» Data extract

▶

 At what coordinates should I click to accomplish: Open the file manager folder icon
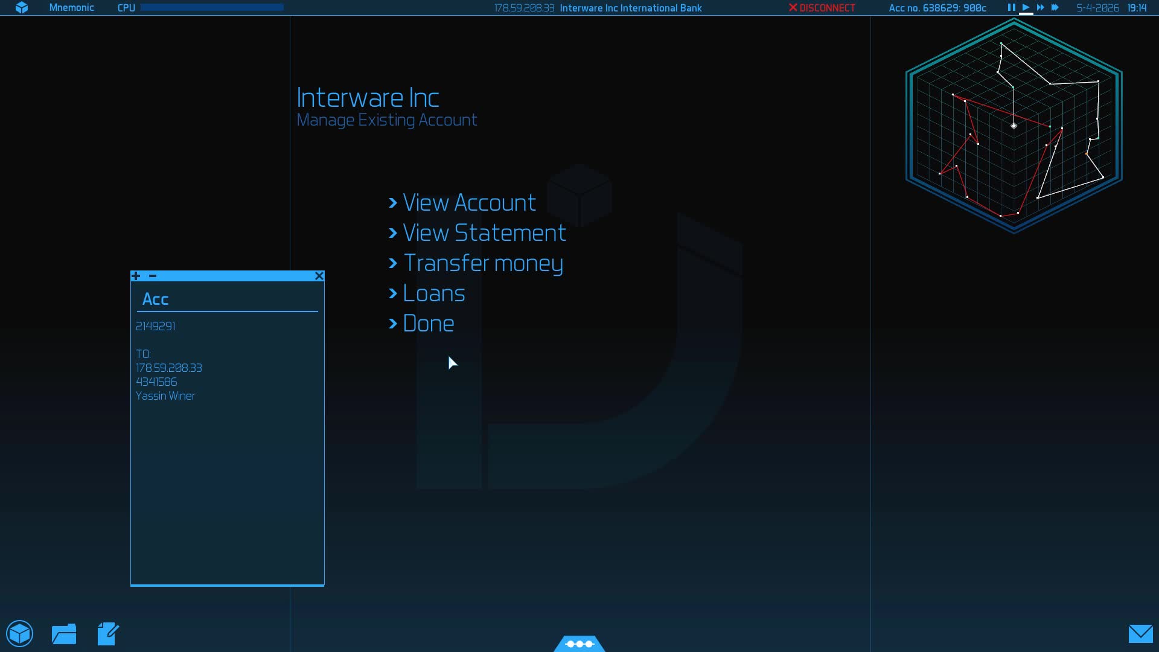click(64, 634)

◀
▶

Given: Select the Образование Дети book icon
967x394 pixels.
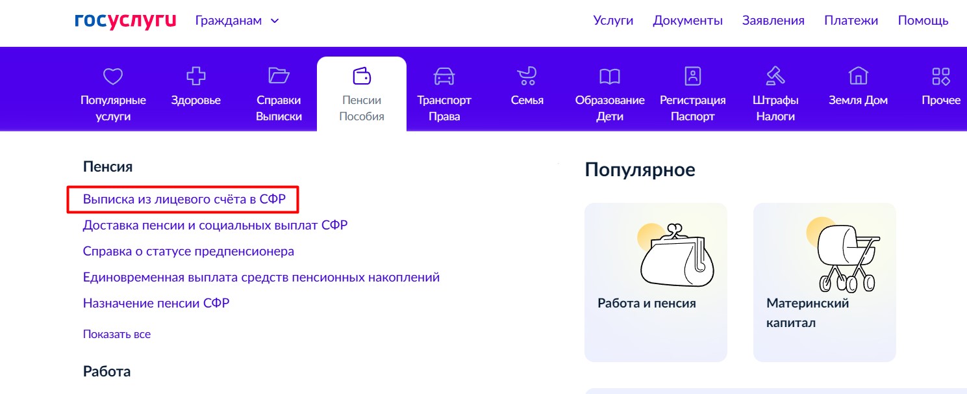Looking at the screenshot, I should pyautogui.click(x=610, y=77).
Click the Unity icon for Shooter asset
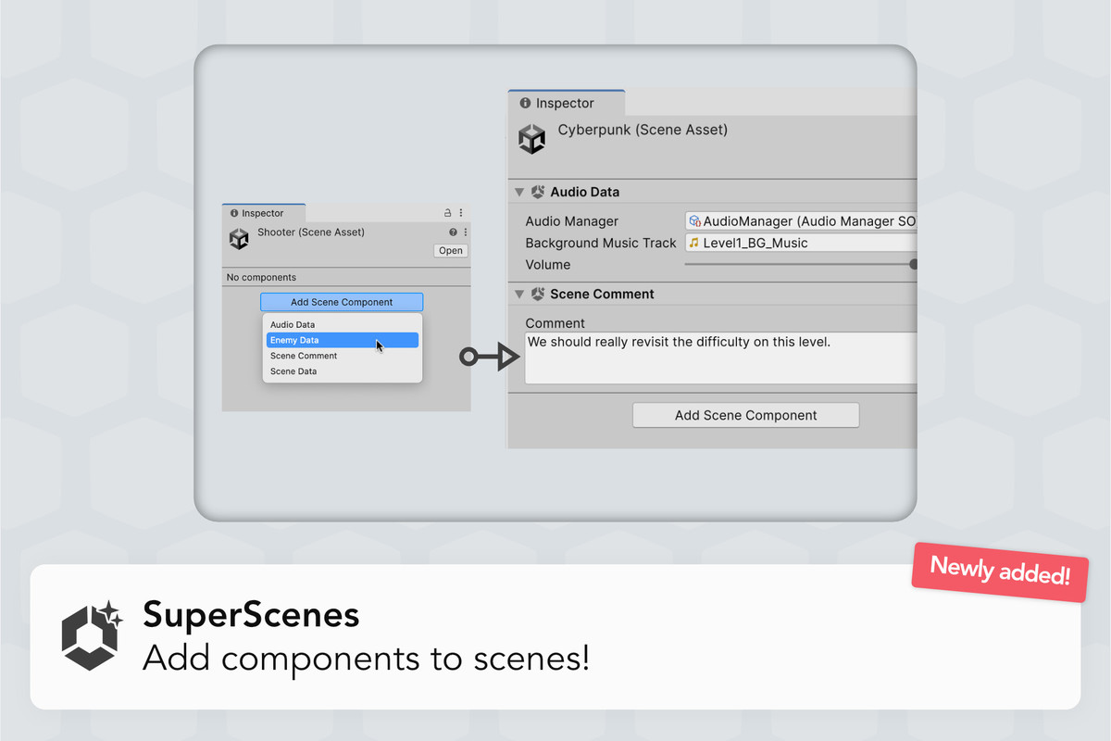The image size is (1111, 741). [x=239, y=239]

◀

» What the task asks
Format everything from the line containing "Given: Select the Образование Дети book icon" down to the line containing "The image size is (1111, 741). [x=239, y=239]" as a numbered list, leaving out blank lines. Omit the pictures from the answer.

» Right answer
1. Given: Select the Образование Дети book icon
2. 967x394 pixels.
3. Looking at the screenshot, I should pyautogui.click(x=610, y=77).
4. Click the Unity icon for Shooter asset
5. The image size is (1111, 741). [x=239, y=239]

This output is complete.